_Objective_.
Copy everything from "Viewport: 1024px width, 431px height." down to the end of the material, swapping "Passed" for "Failed" and changing nothing else. Leave the pictures out.
* begin Available data *
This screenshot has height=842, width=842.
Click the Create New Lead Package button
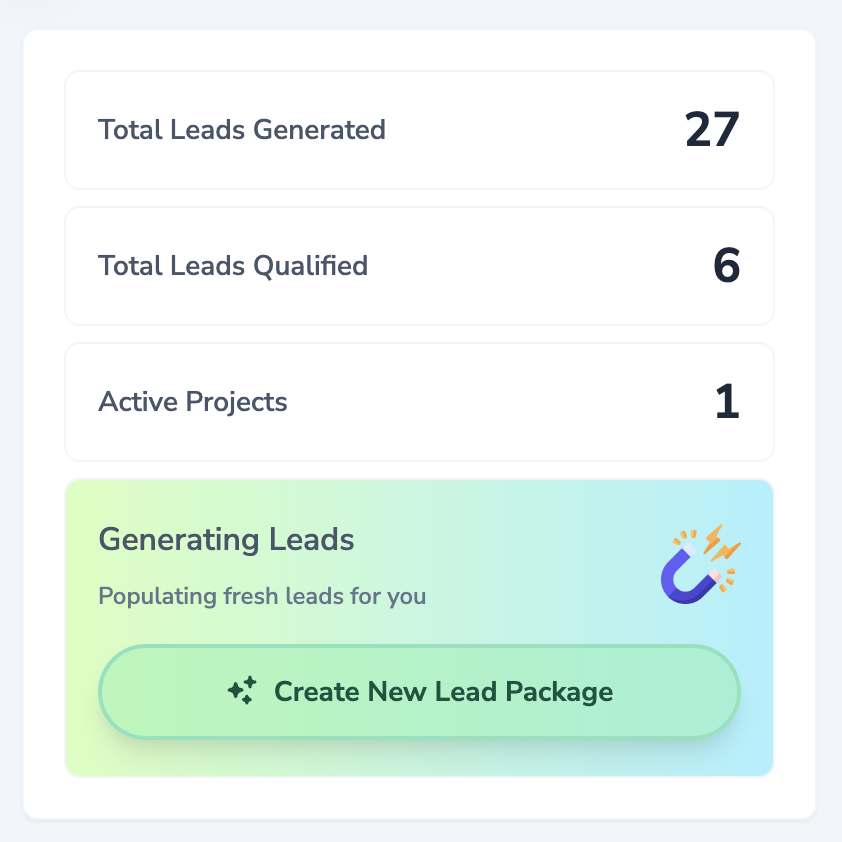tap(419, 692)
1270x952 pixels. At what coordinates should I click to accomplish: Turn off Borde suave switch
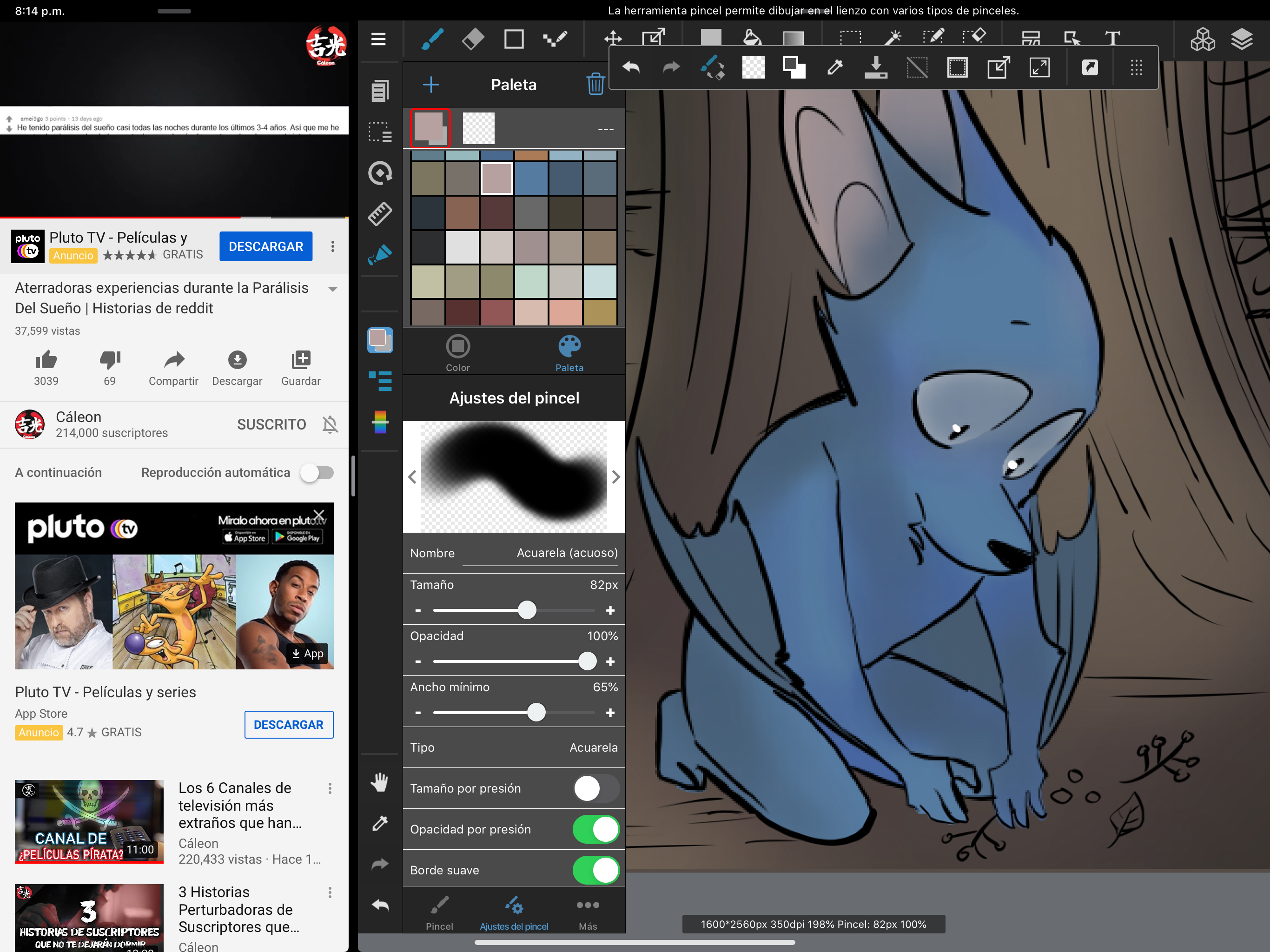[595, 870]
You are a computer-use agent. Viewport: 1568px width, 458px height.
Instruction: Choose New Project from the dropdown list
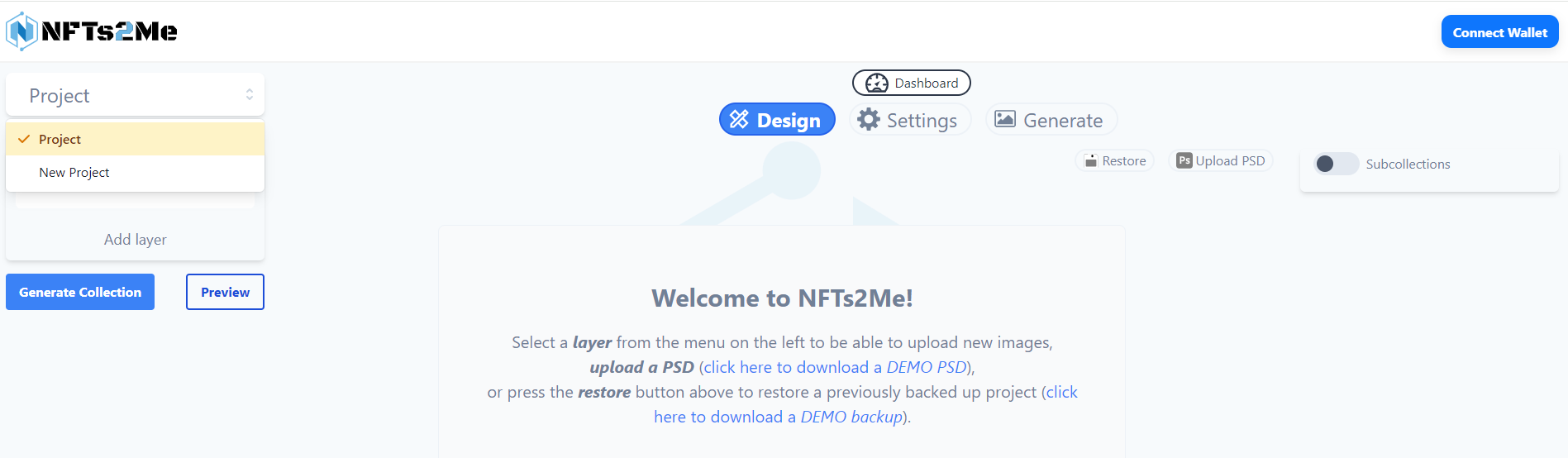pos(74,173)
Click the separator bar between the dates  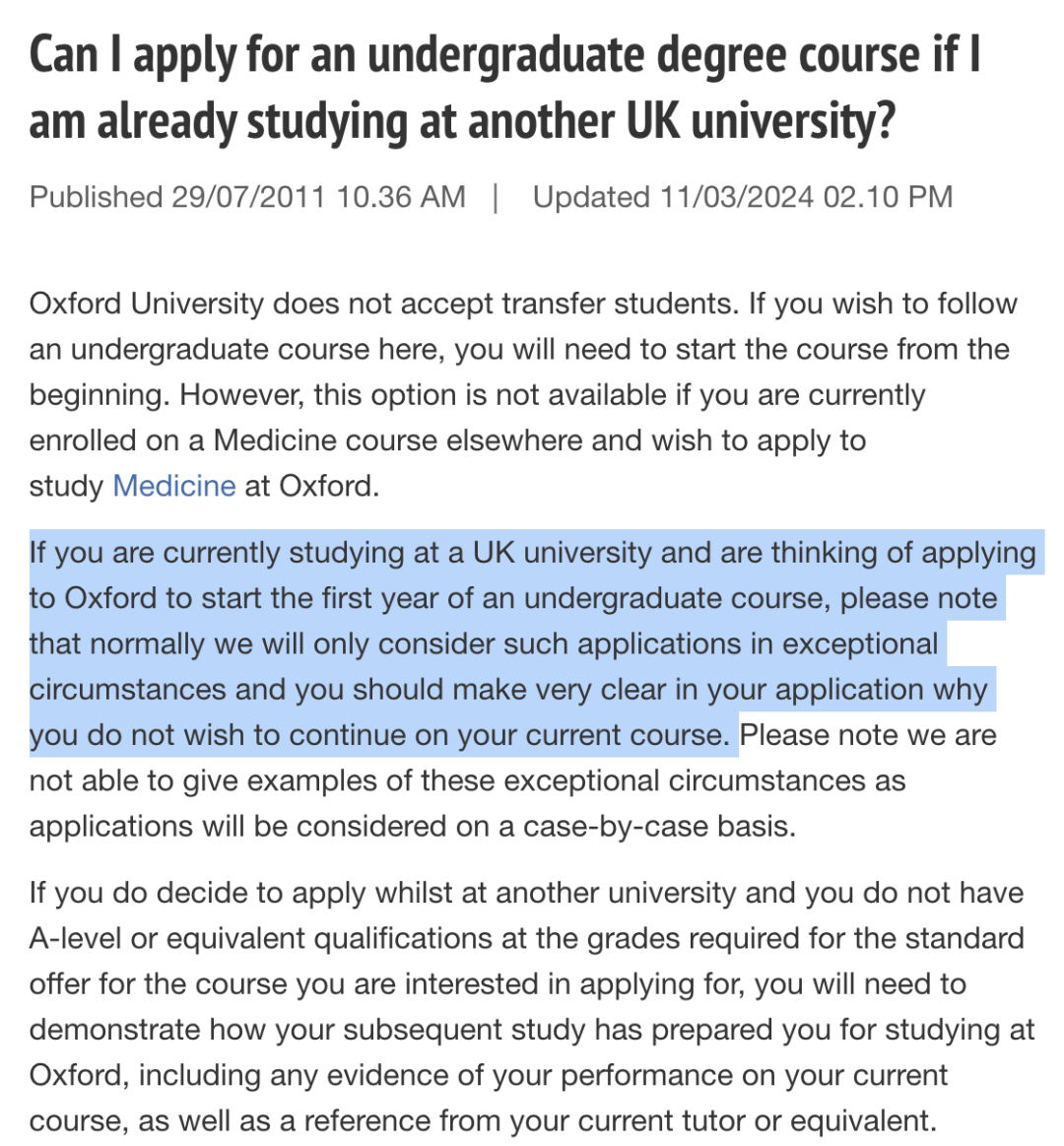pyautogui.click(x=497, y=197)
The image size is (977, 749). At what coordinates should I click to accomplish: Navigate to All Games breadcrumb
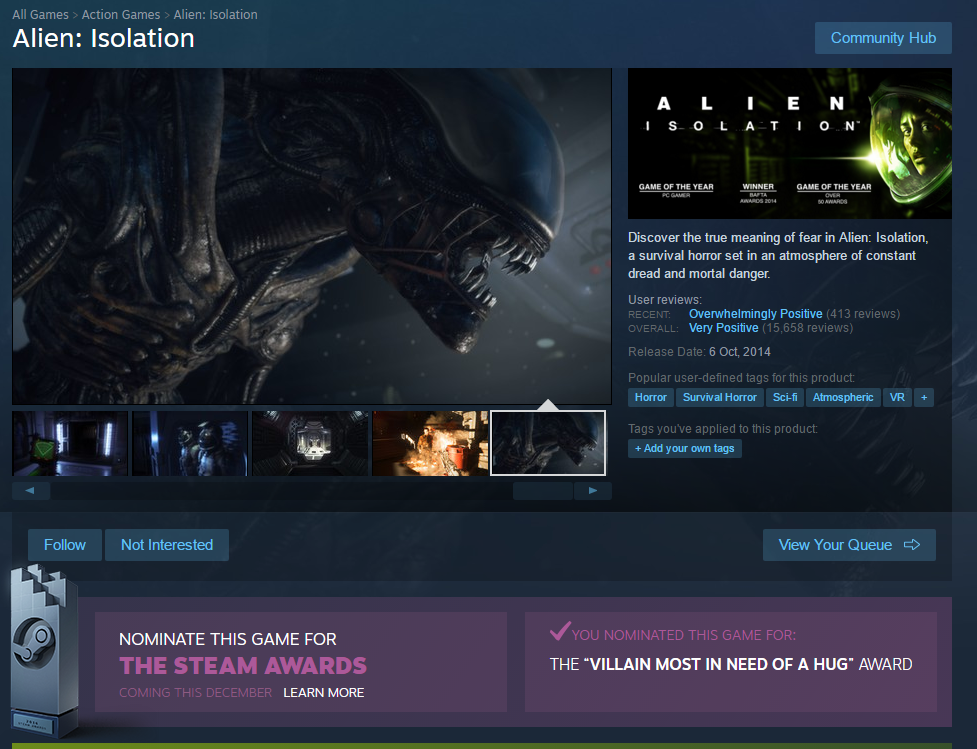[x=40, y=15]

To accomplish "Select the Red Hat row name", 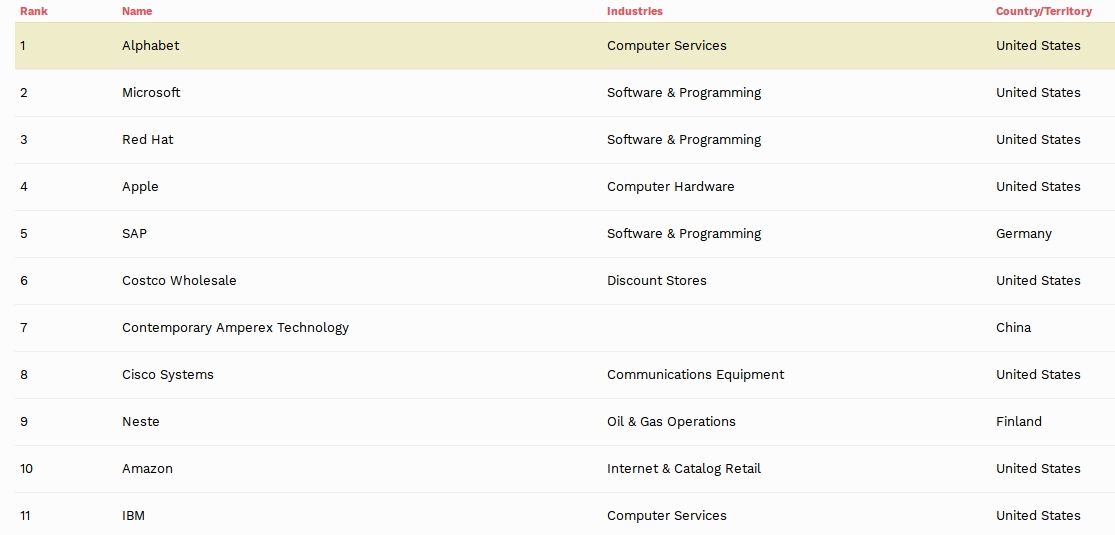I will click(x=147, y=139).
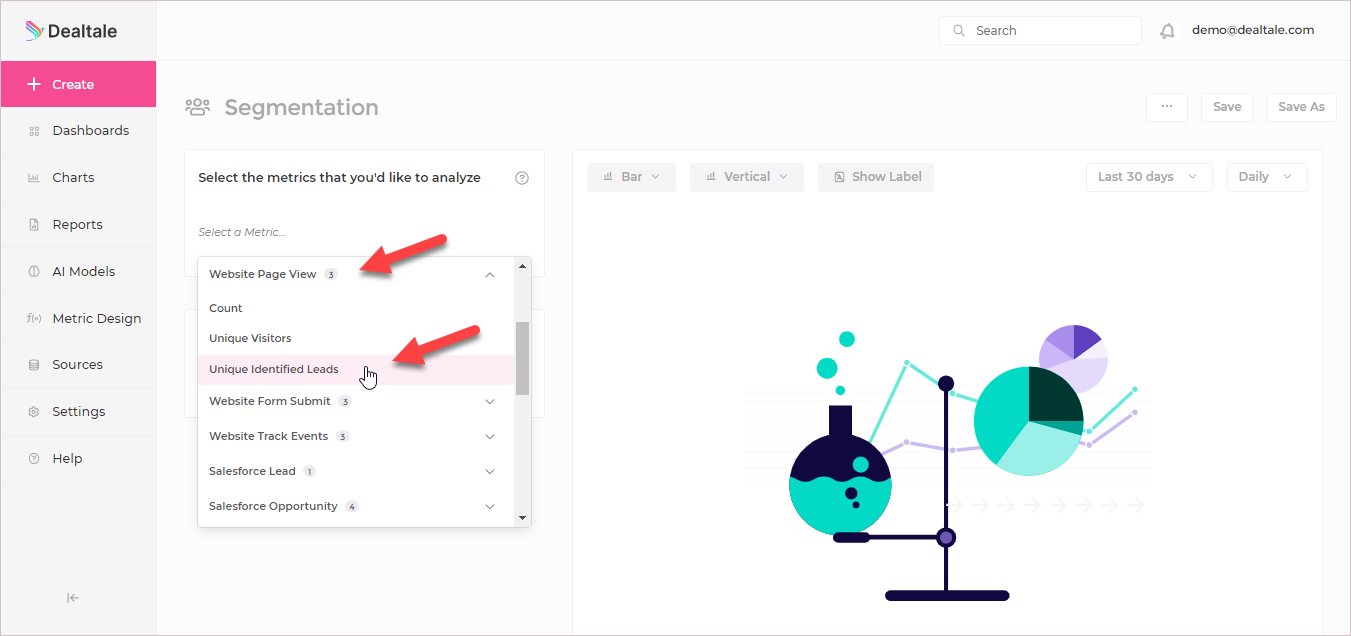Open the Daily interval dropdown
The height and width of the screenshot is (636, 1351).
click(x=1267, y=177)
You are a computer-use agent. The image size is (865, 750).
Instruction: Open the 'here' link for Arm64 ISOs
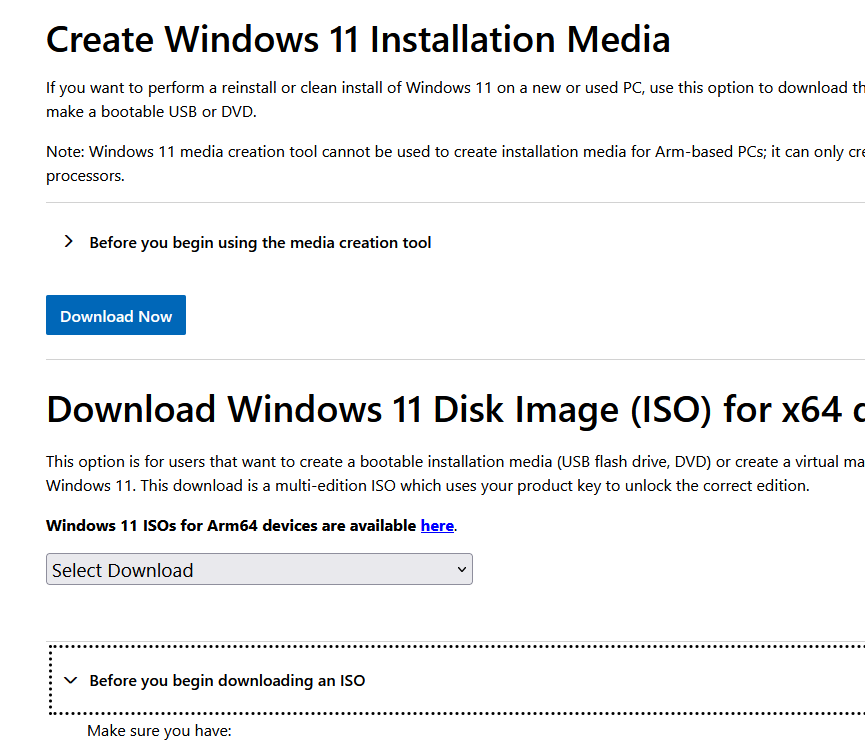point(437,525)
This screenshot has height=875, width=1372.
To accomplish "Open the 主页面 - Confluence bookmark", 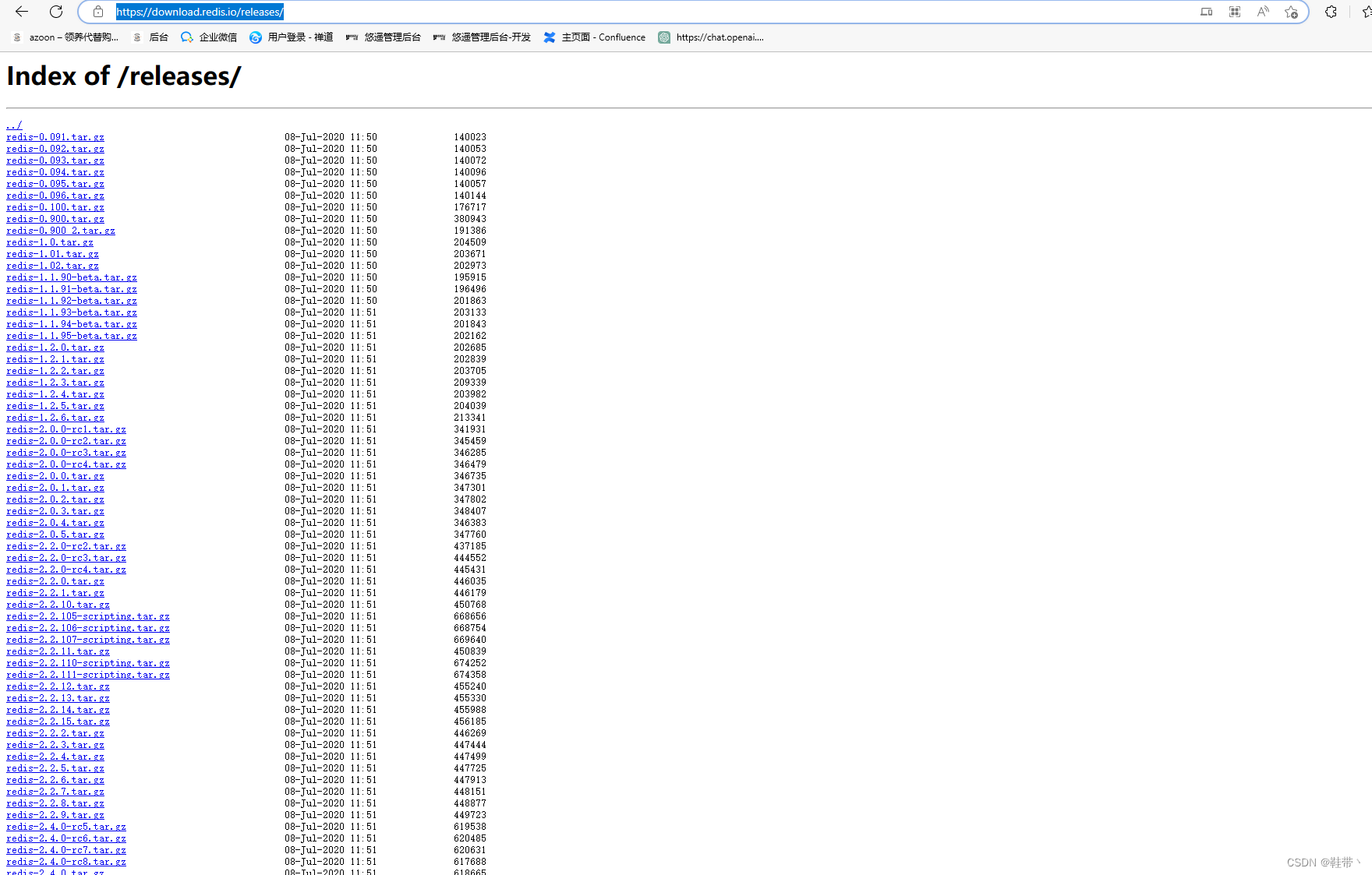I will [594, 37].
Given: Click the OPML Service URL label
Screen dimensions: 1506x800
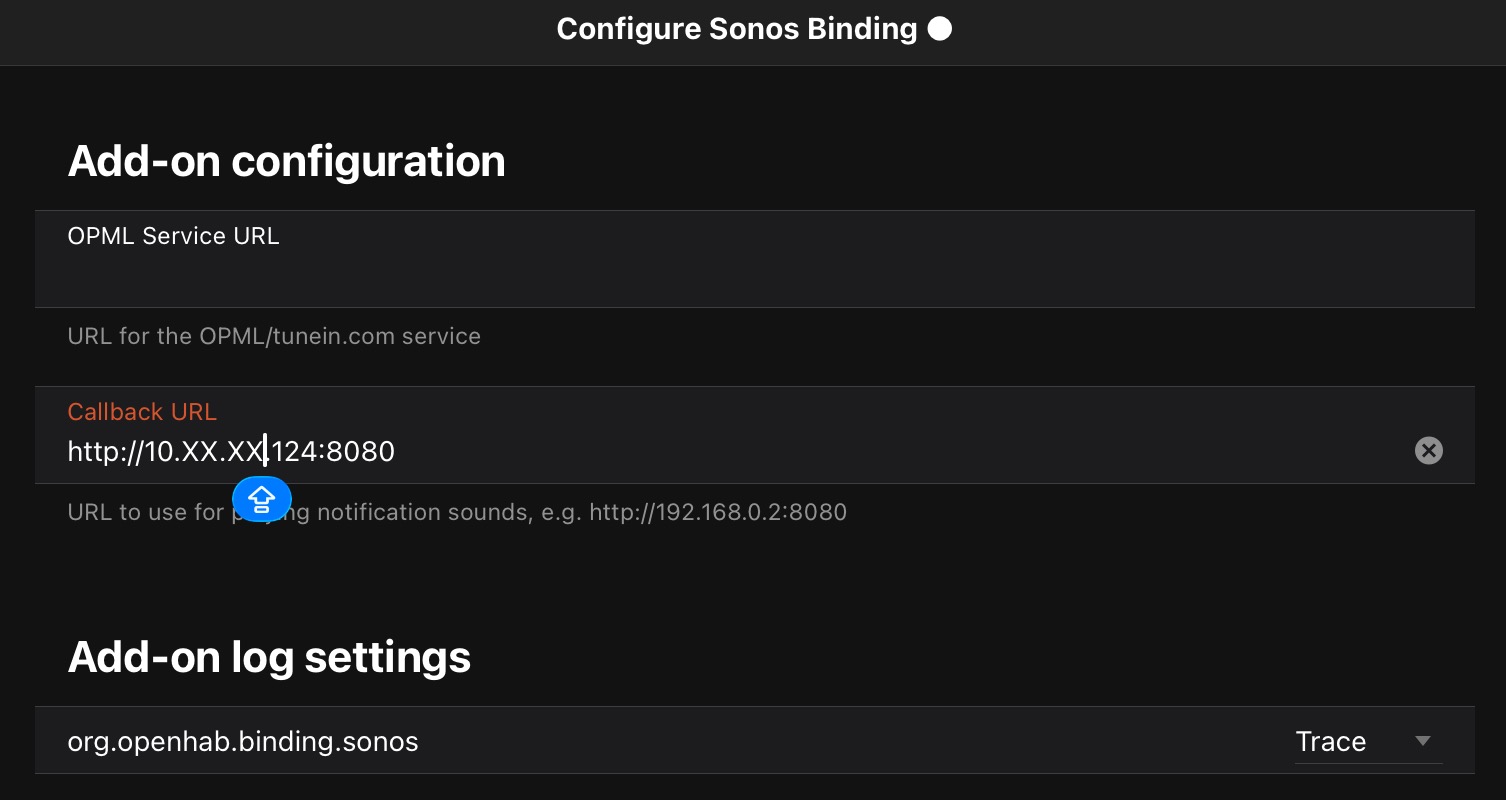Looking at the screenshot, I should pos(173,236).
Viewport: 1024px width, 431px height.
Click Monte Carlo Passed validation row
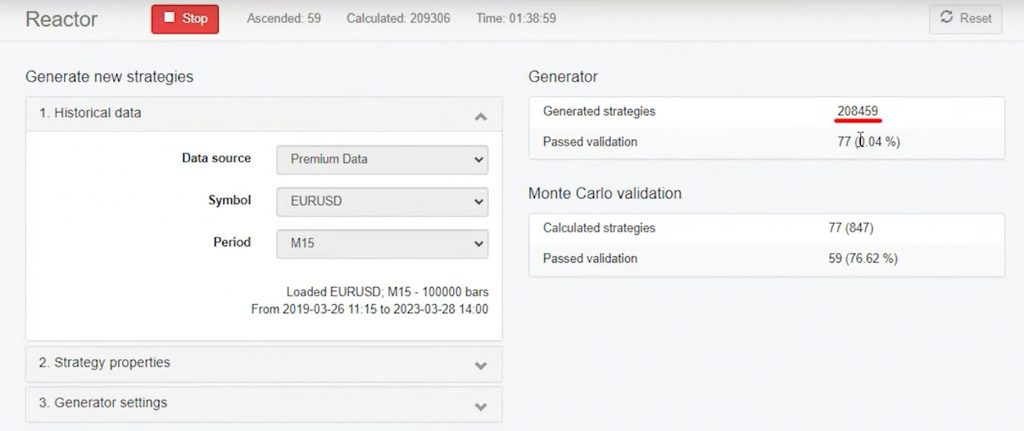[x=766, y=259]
* end Available data *
_Answer to the problem_.
Viewport: 1024px width, 431px height.
Click Monte Carlo Failed validation row
[x=766, y=259]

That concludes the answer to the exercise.